Она говорила тихо, едва слышно, и не смеялась. Она раскраснелась и запыхалась от бега, ноги у нее были мокрые, на полу остались следы песка. Она смотрела на него большими растерянными глазами, точно в испуге, веселая задорная складка возле губ исчезла.
— Я не могла заснуть, — прошептала она.
Он назвал ее по имени, сел и обнял ее; почувствовав его прикосновение, она вздрогнула и прижалась к нему.
— Лучше бы мне вовсе не родиться, — прошептала она и спрятала лицо у него на плече. — Совсем.
— Что случилось? — спросил он.
— Ничего, — сказала она. — Ничего. Ничего. Я не могла уснуть. Прости меня.
— Поцелуй меня, — попросил он.
Несколько минут они целовались, потом она спросила:
— А ты не втюрился в эту девицу, что водит дружбу с духами? Скажи, что нет.
— Нет, — сказал он.
— Ну, тогда все в порядке, врунья и притворщица эта ангелица. Когда я раздобуду пшеничной муки, я испеку тебе блинчики в тысячи раз вкуснее, чем те, которыми тебя кормили в Камбаре. Только вот борной кислоты у меня нет.
— Нехорошо так говорить об этой несчастной девушке — сказал Оулавюр Каурасон. — Если бы она не вылечила меня, я бы, наверное, никогда не познакомился с тобой.
— Ну, если она способна вылечить хотя бы одного человека от насморка, значит, я могу освободить весь мир от смерти и от сатаны…
— Все-таки с твоей стороны было не очень красиво кричать нам вслед, когда мы просто шли по дороге, и обзывать меня тронутым…
— Прости меня! Ты меня ненавидишь?
— Я тебя люблю, — сказал он.
— Чего она от тебя хотела? — спросила девушка.
— Это неважно, — ответил он. — Ничего она от меня не хотела. Просто ей нужно было поговорить немного со мной, ведь я не так давно провел ночь у них в Камбаре. Не спрашивай больше об этом. Целуй.
Но девушка, стоявшая днем в дверях, не хотела больше, целоваться.
— Значит, ты все-таки врешь, ну кто бы мог этому поверить, ведь у тебя такие голубые глаза, — сказала она.

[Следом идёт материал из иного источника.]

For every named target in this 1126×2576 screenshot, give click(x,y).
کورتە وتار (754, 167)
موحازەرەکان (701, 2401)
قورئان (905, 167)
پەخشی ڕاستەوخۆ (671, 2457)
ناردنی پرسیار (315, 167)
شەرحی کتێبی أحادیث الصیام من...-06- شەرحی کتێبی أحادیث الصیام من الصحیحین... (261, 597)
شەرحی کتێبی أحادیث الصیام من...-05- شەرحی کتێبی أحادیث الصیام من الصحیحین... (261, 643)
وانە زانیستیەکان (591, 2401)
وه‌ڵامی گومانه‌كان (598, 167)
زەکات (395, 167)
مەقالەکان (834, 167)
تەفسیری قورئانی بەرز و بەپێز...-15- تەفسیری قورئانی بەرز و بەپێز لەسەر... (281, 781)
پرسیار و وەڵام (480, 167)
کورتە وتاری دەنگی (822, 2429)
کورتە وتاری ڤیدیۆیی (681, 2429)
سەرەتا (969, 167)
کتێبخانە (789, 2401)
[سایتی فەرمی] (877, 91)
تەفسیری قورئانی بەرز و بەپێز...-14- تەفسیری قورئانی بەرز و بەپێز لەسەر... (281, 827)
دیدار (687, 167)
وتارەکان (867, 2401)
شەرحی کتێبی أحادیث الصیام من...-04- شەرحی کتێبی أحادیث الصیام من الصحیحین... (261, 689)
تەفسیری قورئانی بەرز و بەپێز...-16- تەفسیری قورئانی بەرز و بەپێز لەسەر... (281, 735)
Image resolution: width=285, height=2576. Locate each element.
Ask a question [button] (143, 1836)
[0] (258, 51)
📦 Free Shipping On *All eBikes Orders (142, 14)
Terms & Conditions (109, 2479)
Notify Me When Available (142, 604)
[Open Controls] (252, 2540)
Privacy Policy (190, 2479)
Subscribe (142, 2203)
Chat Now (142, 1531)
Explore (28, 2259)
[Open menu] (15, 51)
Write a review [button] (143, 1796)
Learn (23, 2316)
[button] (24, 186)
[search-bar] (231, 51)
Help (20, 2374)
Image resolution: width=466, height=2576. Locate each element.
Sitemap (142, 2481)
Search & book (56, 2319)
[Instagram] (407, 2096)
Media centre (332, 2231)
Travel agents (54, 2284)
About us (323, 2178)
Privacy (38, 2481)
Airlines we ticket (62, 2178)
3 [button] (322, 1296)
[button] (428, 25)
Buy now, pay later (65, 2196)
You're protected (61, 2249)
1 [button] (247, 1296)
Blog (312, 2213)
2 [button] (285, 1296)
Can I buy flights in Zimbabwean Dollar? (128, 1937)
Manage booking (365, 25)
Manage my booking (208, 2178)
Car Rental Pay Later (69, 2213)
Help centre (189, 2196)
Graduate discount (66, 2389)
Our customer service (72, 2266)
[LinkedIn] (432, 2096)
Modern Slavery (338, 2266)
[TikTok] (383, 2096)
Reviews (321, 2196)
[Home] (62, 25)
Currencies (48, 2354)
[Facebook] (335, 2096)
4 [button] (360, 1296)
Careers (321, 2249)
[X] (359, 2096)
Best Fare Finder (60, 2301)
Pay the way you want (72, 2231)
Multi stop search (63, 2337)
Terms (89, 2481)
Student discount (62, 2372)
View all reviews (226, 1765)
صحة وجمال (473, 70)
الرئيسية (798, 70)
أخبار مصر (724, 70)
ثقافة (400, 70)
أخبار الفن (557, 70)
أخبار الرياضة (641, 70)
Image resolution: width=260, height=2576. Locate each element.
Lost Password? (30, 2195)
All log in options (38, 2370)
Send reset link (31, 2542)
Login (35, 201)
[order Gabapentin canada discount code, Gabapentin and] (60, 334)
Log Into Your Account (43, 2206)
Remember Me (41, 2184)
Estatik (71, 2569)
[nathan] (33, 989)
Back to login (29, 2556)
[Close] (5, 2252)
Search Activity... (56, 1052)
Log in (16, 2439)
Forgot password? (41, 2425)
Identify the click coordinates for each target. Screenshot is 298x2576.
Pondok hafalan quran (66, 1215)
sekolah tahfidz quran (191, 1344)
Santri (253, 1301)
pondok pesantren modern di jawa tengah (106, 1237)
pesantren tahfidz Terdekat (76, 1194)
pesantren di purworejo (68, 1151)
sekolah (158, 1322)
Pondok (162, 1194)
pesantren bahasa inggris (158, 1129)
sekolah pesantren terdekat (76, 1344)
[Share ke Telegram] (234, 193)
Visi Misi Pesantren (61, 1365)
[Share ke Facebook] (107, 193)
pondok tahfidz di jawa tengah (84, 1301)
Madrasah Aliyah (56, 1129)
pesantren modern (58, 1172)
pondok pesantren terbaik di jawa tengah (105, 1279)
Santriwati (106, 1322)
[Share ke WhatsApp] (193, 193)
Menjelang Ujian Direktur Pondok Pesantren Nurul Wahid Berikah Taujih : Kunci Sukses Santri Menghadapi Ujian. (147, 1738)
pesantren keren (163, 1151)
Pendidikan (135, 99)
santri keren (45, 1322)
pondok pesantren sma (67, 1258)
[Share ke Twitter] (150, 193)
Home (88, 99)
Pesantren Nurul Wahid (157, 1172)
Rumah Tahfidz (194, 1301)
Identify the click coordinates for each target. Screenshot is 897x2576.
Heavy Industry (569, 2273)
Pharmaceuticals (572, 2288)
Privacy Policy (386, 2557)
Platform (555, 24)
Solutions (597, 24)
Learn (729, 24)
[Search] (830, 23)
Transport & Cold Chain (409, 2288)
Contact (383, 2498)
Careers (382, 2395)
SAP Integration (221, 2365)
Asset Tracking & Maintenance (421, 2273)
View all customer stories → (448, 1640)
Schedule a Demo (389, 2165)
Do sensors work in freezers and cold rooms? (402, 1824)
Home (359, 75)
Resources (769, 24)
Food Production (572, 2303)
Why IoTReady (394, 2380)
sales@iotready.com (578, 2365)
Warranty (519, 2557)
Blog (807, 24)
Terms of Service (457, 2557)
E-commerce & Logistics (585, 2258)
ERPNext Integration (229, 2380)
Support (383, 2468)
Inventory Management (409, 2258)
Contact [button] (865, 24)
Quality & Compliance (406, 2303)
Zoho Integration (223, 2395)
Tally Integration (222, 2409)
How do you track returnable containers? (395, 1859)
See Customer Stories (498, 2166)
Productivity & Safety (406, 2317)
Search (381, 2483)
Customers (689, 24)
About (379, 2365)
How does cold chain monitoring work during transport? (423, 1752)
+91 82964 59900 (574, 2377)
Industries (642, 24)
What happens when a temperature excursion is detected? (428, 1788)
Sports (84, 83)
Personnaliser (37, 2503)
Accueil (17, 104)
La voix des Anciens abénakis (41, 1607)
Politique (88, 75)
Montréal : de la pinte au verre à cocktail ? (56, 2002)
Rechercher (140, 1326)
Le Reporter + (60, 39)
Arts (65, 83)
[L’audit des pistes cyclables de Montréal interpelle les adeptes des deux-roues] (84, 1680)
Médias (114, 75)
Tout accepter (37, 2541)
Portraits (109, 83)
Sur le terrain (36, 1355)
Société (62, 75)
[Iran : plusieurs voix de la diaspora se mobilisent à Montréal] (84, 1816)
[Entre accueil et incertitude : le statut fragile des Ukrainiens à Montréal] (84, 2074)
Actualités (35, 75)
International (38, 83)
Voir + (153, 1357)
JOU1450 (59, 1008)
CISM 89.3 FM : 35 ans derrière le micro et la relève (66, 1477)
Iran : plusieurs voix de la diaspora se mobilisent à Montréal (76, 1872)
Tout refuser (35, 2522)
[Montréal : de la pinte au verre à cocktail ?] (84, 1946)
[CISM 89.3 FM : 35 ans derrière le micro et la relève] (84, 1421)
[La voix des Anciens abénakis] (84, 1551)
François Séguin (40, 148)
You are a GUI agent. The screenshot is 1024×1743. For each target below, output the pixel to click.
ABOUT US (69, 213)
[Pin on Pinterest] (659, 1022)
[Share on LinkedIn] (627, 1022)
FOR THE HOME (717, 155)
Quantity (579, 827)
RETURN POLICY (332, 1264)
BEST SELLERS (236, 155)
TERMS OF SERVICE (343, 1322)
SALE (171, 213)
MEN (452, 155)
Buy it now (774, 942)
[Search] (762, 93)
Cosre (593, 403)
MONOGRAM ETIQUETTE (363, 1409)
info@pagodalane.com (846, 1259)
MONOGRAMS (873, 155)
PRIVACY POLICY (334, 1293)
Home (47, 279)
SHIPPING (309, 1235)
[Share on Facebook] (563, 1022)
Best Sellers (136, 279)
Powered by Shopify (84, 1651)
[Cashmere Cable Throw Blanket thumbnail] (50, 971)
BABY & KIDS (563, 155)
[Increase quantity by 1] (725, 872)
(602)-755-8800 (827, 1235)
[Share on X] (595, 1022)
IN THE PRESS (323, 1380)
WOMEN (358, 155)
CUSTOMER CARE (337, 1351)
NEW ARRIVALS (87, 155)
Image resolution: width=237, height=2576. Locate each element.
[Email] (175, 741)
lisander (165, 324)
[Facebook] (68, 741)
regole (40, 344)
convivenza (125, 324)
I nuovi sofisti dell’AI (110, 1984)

— Нет, — сказал он. — Я не умею врать. Просто я не знаю, что такое правда. Я всегда стараюсь говорить так, чтобы причинить как можно меньше вреда и Богу и людям.
— Ну, я-то отлично знаю, чего она хотела. Этой колдунье нужно только одно. Я видела, как она сбежала с кладбищенского бала у нас в Свидинсвике с одним мужчиной, хотя была темная ночь и мела метель.
— Она? — удивился скальд. — Я не верю.
— Она хотела переспать с тобой, это ясно, — заявила девушка.
— Как ты можешь так дурно о ней думать? — спросил он.
Она прильнула к нему и сказала:
— Я просто рехнулась. Господи Иисусе, уж лучше бы мне и вовсе не родиться. — И поцеловала его.
Он любил ее всем сердцем, навеки, он был готов пожертвовать ради нее жизнью, пройти сквозь огонь и воду, хотел, чтобы ничто-ничто никогда-никогда не могло разлучить их. Но она вдруг снова стала грустной, даже испуганной, вздрогнула, отстранилась от него, широко открыла глаза и спросила в ужасе, не глядя на него:
— Это плохо?
— Нет, — ответил он, не понимая, о чем она говорит. — Это прекрасно.
— Зачем я родилась на свет? — спросила она.
— Чтобы любить, — ответил он.
— О Господи, — сказала она.
— Нет, — ответил он богохульствуя, — только ты и я.
— Скажи, что я сошла с ума, — попросила она, — и я уйду.
— Любовь всегда права, — сказал он. — Все, что ты делаешь, правильно.
— Я вовсе и не думала о тебе, я уложила ребятишек спать и даже не думала о тебе, отец уже храпел, я и не думала о тебе, даже ни разу не вспомнила. Я легла и долго-долго лежала. И вдруг встала. Неужели я все время думала о тебе?
— Ты думала о том, чтобы это прибежище ветров превратить в замок в Царстве Лета, — сказал скальд.
— Я подумала, что раз уж весь поселок считает, что он приходит ко мне по ночам, то лучше для разнообразия я приду к нему. Я открыла окно над своей постелью и выпрыгнула, чтобы отец и ребятишки не проснулись. И побежала на берег с мешком, как будто мне надо набрать водорослей. Кто говорил о том, что пройдет сквозь воду? Это я шла вброд. Я шла между скал прямо по воде — ведь был прилив, — чтобы меня никто не заметил. Разве ты не видишь, что у меня мокрые ноги? Наверное, я просто спятила в эту белую ночь.